Invisible with his Camera

I asked him, what he’d do if he could be invisible with his camera. That’s what he would do:

“Well I’m not the kind of guy who takes pictures of people. I think it’s only necessary to be invisible if you take pictures of people. Although… There are many places that I want to take pictures at where I can’t enter easily. Buildings or rooms which you’re not allowed to enter. That would be amazing! If it’s something with people I’d think it’s interesting to take pictures of a family eating breakfast. That would be very intimate. If only photographers could do that, they’d regain their exclusive status like in the old days when they were the only ones capable of taking a picture. Nowadays everybody can do that.”

Photo taken by Mina Monsef

Intercultural Differences in Photography

Andrin Winteler thinks that photography varies in motives from place to place. Often what a photographer takes pictures of, is to some degree naturally predetermined by the landscape in which he works and lives in.

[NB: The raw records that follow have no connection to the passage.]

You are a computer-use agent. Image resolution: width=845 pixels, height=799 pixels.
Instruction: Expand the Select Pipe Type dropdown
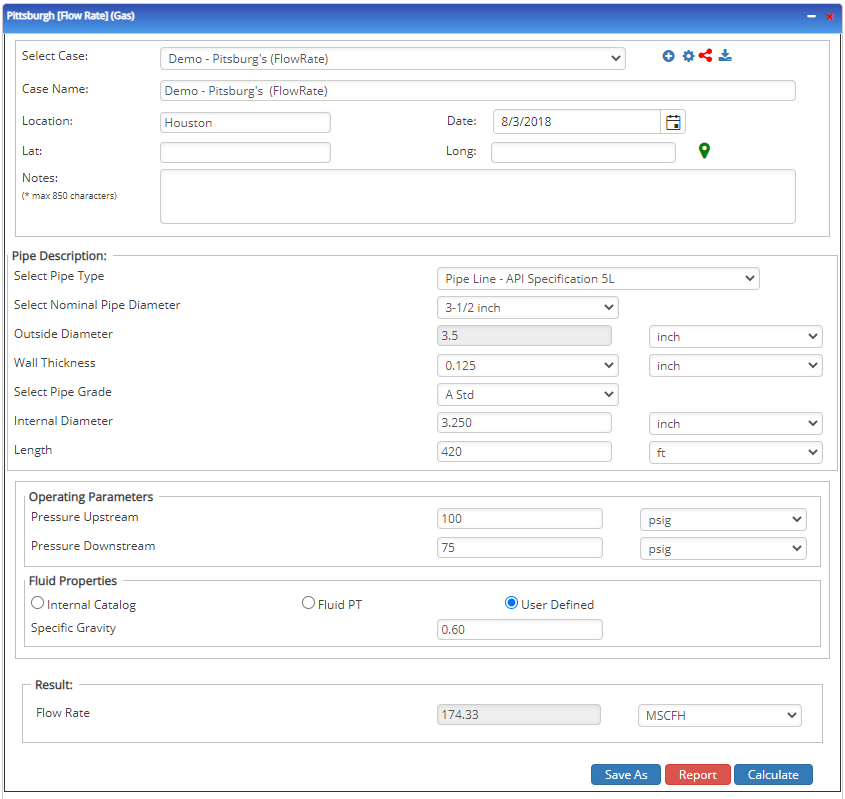[597, 278]
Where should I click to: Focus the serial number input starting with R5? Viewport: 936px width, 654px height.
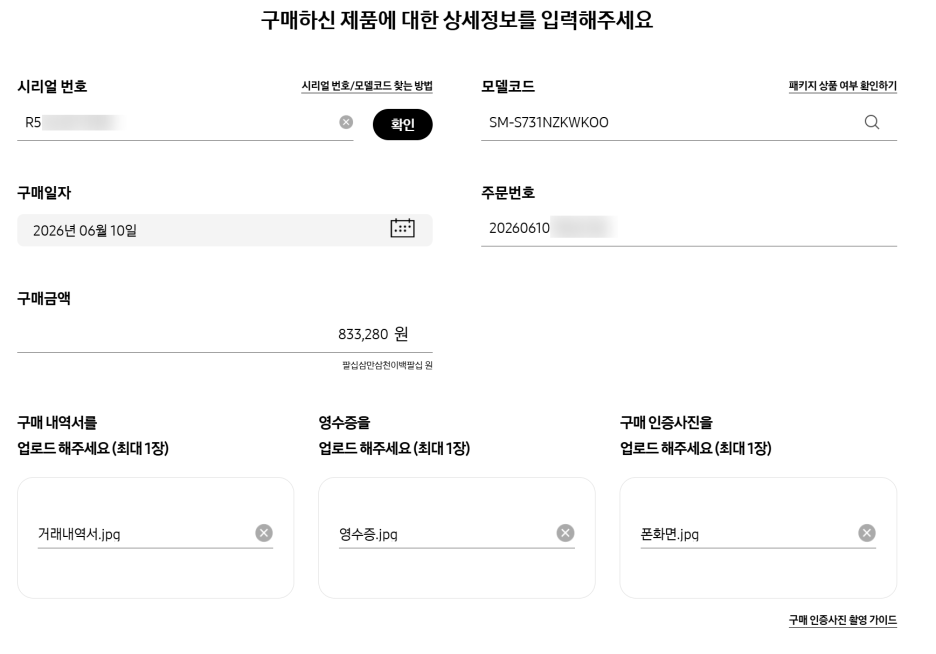[177, 123]
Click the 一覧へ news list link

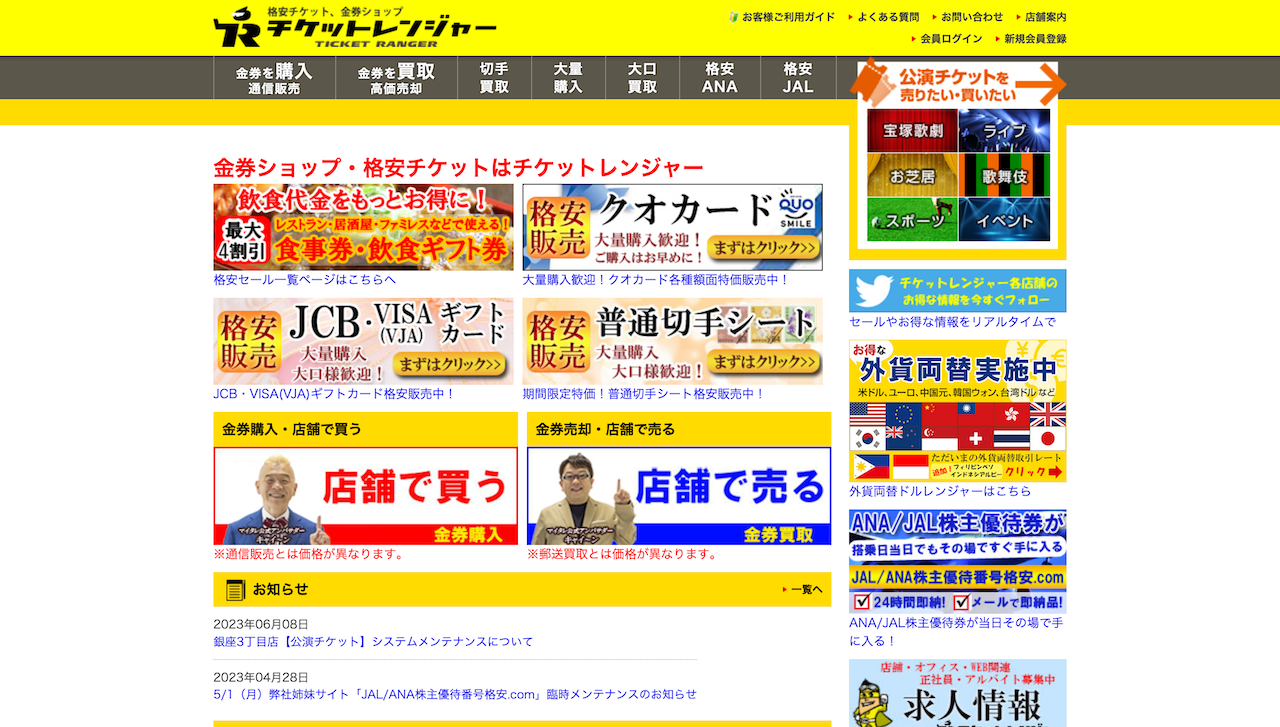tap(806, 590)
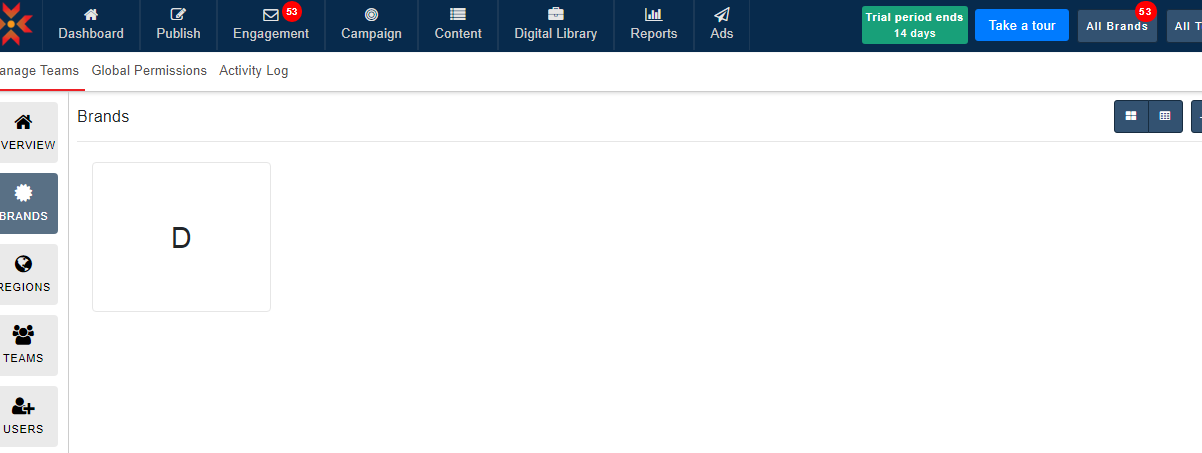This screenshot has width=1202, height=453.
Task: Open the Content list icon
Action: pyautogui.click(x=458, y=15)
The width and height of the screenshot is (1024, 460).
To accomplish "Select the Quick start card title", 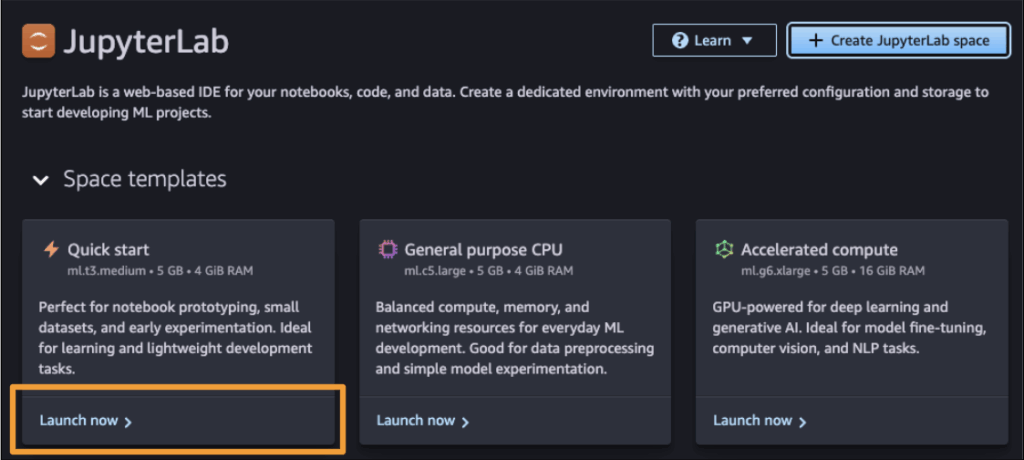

According to this hypothesis, Swiss photographers would often take pictures of mountains while Costa-Rican photographers would probably have the beaches as a one of the main subject.

“I believe that if you are a photographer in Switzerland you can’t avoid the mountains. It’s something three-dimensional and you can take a picture of it and you don’t have to ask anybody for permission. Historically it’s definitely one of the Swiss trademarks and most important photographic elements. But since photography is so diverse, somebody who’s a fashion photographer probably doesn’t come across mountains.”

When you look at it from a social perspective that could also be an aspect of photography that varies from culture to culture. Since many photographers are socially active and try to deal with social issues, they often portray the social issues in their own community, their own culture. While there are definitely social issues that Switzerland and Costa Rica have in common, there are also some that are country-specific.

His Semester Abroad

Andrin Winteler about his semester abroad in Portland: “Going there was like a school of life.” Just like many AFS exchange students, including myself, he struggled with the language at first. I totally agree with him that a semester, in his case only 4 months, are way too short. As soon as you’ve built up your social environment and found out how live in your host country works, you already have to leave. At the end of his semester, he went on a very memorable road trip though the USA.

2 replies
  1. Tab
    Tab says:

    “Whether or not you take a good picture is not up to your camera; it’s up to you!” Absolutely! Like Andrin, my love is the landscape and I love taking pictures with fish eye lens. Well, absolute fisheye is beyond my pocket range. I am happy with substitutes up to say 10-14 mm. Because even with a substitute, you can take great shots. And the top picture of the Swiss Alps is amazing.
    (Didn’t I say, you have a great photographic mindset? I was right, isn’t it?)

    • Miranda
      Miranda says:

      In case you’re in Costa Rica or Switzerland at the times the exhibitions will take place, you’re more than welcome to come and check out more beautiful artwork of Andrin and more talented photographers.